» **Instructions for the task**
Put each non-blank line of the records below into a Markdown table with two columns, No. and Text: No. holds a running row number and Text holds the line.

» **Data shown**

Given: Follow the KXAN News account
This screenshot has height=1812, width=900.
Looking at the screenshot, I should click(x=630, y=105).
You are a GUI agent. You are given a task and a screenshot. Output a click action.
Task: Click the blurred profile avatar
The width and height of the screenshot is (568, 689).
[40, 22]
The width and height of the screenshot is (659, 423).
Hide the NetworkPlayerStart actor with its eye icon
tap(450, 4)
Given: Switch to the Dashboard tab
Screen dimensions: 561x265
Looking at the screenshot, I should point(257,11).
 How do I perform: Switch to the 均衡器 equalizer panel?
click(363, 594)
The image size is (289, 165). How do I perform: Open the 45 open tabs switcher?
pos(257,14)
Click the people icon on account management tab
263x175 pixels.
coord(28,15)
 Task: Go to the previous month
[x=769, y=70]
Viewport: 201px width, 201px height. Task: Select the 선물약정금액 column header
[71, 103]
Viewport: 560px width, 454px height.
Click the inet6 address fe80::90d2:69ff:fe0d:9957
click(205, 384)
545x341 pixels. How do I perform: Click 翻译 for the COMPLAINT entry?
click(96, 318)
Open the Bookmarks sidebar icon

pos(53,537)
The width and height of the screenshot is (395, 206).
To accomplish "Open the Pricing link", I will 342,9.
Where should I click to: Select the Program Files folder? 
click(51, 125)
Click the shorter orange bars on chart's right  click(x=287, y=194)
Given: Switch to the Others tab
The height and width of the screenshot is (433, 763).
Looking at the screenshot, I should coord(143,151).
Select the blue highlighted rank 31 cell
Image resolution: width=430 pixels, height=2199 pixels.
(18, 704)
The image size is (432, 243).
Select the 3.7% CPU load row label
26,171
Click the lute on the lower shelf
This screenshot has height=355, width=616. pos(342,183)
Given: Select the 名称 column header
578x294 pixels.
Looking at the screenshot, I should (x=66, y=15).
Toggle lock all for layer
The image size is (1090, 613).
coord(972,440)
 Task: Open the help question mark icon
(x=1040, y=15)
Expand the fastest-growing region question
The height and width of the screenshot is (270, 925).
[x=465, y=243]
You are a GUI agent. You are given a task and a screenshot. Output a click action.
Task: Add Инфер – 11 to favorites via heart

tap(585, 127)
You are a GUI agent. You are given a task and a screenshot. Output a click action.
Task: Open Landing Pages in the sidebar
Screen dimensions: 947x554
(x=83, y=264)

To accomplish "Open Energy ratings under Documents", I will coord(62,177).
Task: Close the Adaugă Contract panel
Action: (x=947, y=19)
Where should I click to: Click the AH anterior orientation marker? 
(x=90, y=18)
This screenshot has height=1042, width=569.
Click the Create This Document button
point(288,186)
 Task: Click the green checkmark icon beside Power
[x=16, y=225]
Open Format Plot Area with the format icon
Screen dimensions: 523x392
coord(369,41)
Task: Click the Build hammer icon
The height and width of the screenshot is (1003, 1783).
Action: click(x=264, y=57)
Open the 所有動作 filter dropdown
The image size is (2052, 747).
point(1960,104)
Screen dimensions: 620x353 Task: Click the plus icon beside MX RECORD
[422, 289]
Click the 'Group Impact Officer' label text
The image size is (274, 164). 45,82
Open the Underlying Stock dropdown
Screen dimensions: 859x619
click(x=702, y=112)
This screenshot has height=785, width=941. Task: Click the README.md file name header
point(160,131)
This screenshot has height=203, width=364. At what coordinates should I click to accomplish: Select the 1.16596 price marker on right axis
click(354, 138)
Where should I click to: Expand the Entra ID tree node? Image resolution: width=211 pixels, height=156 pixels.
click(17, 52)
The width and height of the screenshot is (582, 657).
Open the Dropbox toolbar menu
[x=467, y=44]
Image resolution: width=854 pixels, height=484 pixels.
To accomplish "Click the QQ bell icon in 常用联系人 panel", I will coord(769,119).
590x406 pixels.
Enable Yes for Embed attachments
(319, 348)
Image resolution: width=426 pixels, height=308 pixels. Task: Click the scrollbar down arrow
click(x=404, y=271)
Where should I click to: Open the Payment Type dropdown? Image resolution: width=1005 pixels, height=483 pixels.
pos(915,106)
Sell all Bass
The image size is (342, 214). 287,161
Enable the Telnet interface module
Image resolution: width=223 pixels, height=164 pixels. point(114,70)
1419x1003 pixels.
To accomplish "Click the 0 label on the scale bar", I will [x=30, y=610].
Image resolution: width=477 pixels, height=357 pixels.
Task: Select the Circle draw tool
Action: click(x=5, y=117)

» **Task output**
| No. | Text |
|---|---|
| 1 | Given: Follow the KXAN News account |
| 2 | This screenshot has height=1812, width=900. |
| 3 | Looking at the screenshot, I should click(x=630, y=105). |
| 4 | You are a GUI agent. You are given a task and a screenshot. Output a click action. |
| 5 | Task: Click the blurred profile avatar |
| 6 | The width and height of the screenshot is (568, 689). |
| 7 | [40, 22] |
| 8 | The width and height of the screenshot is (659, 423). |
| 9 | Hide the NetworkPlayerStart actor with its eye icon |
| 10 | tap(450, 4) |
| 11 | Given: Switch to the Dashboard tab |
| 12 | Screen dimensions: 561x265 |
| 13 | Looking at the screenshot, I should point(257,11). |
| 14 |  How do I perform: Switch to the 均衡器 equalizer panel? |
| 15 | click(363, 594) |
| 16 | The image size is (289, 165). How do I perform: Open the 45 open tabs switcher? |
| 17 | pos(257,14) |
| 18 | Click the people icon on account management tab |
| 19 | 263x175 pixels. |
| 20 | coord(28,15) |
| 21 |  Task: Go to the previous month |
| 22 | [x=769, y=70] |
| 23 | Viewport: 201px width, 201px height. Task: Select the 선물약정금액 column header |
| 24 | [71, 103] |
| 25 | Viewport: 560px width, 454px height. |
| 26 | Click the inet6 address fe80::90d2:69ff:fe0d:9957 |
| 27 | click(205, 384) |
| 28 | 545x341 pixels. How do I perform: Click 翻译 for the COMPLAINT entry? |
| 29 | click(96, 318) |
| 30 | Open the Bookmarks sidebar icon |
| 31 | pos(53,537) |
| 32 | The width and height of the screenshot is (395, 206). |
| 33 | To accomplish "Open the Pricing link", I will 342,9. |
| 34 | Where should I click to: Select the Program Files folder?  |
| 35 | click(51, 125) |
| 36 | Click the shorter orange bars on chart's right  click(x=287, y=194) |
| 37 | Given: Switch to the Others tab |
| 38 | The height and width of the screenshot is (433, 763). |
| 39 | Looking at the screenshot, I should coord(143,151). |
| 40 | Select the blue highlighted rank 31 cell |
| 41 | Image resolution: width=430 pixels, height=2199 pixels. |
| 42 | (18, 704) |
| 43 | The image size is (432, 243). |
| 44 | Select the 3.7% CPU load row label |
| 45 | 26,171 |
| 46 | Click the lute on the lower shelf |
| 47 | This screenshot has height=355, width=616. pos(342,183) |
| 48 | Given: Select the 名称 column header |
| 49 | 578x294 pixels. |
| 50 | Looking at the screenshot, I should (x=66, y=15). |
| 51 | Toggle lock all for layer |
| 52 | The image size is (1090, 613). |
| 53 | coord(972,440) |
| 54 |  Task: Open the help question mark icon |
| 55 | (x=1040, y=15) |
| 56 | Expand the fastest-growing region question |
| 57 | The height and width of the screenshot is (270, 925). |
| 58 | [x=465, y=243] |
| 59 | You are a GUI agent. You are given a task and a screenshot. Output a click action. |
| 60 | Task: Add Инфер – 11 to favorites via heart |
| 61 | tap(585, 127) |
| 62 | You are a GUI agent. You are given a task and a screenshot. Output a click action. |
| 63 | Task: Open Landing Pages in the sidebar |
| 64 | Screen dimensions: 947x554 |
| 65 | (x=83, y=264) |
| 66 | To accomplish "Open Energy ratings under Documents", I will coord(62,177). |
| 67 | Task: Close the Adaugă Contract panel |
| 68 | Action: (x=947, y=19) |
| 69 | Where should I click to: Click the AH anterior orientation marker?  |
| 70 | (x=90, y=18) |
| 71 | This screenshot has height=1042, width=569. |
| 72 | Click the Create This Document button |
| 73 | point(288,186) |
| 74 |  Task: Click the green checkmark icon beside Power |
| 75 | [x=16, y=225] |
| 76 | Open Format Plot Area with the format icon |
| 77 | Screen dimensions: 523x392 |
| 78 | coord(369,41) |
| 79 | Task: Click the Build hammer icon |
| 80 | The height and width of the screenshot is (1003, 1783). |
| 81 | Action: click(x=264, y=57) |
| 82 | Open the 所有動作 filter dropdown |
| 83 | The image size is (2052, 747). |
| 84 | point(1960,104) |
| 85 | Screen dimensions: 620x353 Task: Click the plus icon beside MX RECORD |
| 86 | [422, 289] |
| 87 | Click the 'Group Impact Officer' label text |
| 88 | The image size is (274, 164). 45,82 |
| 89 | Open the Underlying Stock dropdown |
| 90 | Screen dimensions: 859x619 |
| 91 | click(x=702, y=112) |
| 92 | This screenshot has height=785, width=941. Task: Click the README.md file name header |
| 93 | point(160,131) |
| 94 | This screenshot has height=203, width=364. At what coordinates should I click to accomplish: Select the 1.16596 price marker on right axis |
| 95 | click(354, 138) |
| 96 | Where should I click to: Expand the Entra ID tree node? Image resolution: width=211 pixels, height=156 pixels. |
| 97 | click(17, 52) |
| 98 | The width and height of the screenshot is (582, 657). |
| 99 | Open the Dropbox toolbar menu |
| 100 | [x=467, y=44] |
| 101 | Image resolution: width=854 pixels, height=484 pixels. |
| 102 | To accomplish "Click the QQ bell icon in 常用联系人 panel", I will coord(769,119). |
| 103 | 590x406 pixels. |
| 104 | Enable Yes for Embed attachments |
| 105 | (319, 348) |
| 106 | Image resolution: width=426 pixels, height=308 pixels. Task: Click the scrollbar down arrow |
| 107 | click(x=404, y=271) |
| 108 | Where should I click to: Open the Payment Type dropdown? Image resolution: width=1005 pixels, height=483 pixels. |
| 109 | pos(915,106) |
| 110 | Sell all Bass |
| 111 | The image size is (342, 214). 287,161 |
| 112 | Enable the Telnet interface module |
| 113 | Image resolution: width=223 pixels, height=164 pixels. point(114,70) |
| 114 | 1419x1003 pixels. |
| 115 | To accomplish "Click the 0 label on the scale bar", I will [x=30, y=610]. |
| 116 | Image resolution: width=477 pixels, height=357 pixels. |
| 117 | Task: Select the Circle draw tool |
| 118 | Action: click(x=5, y=117) |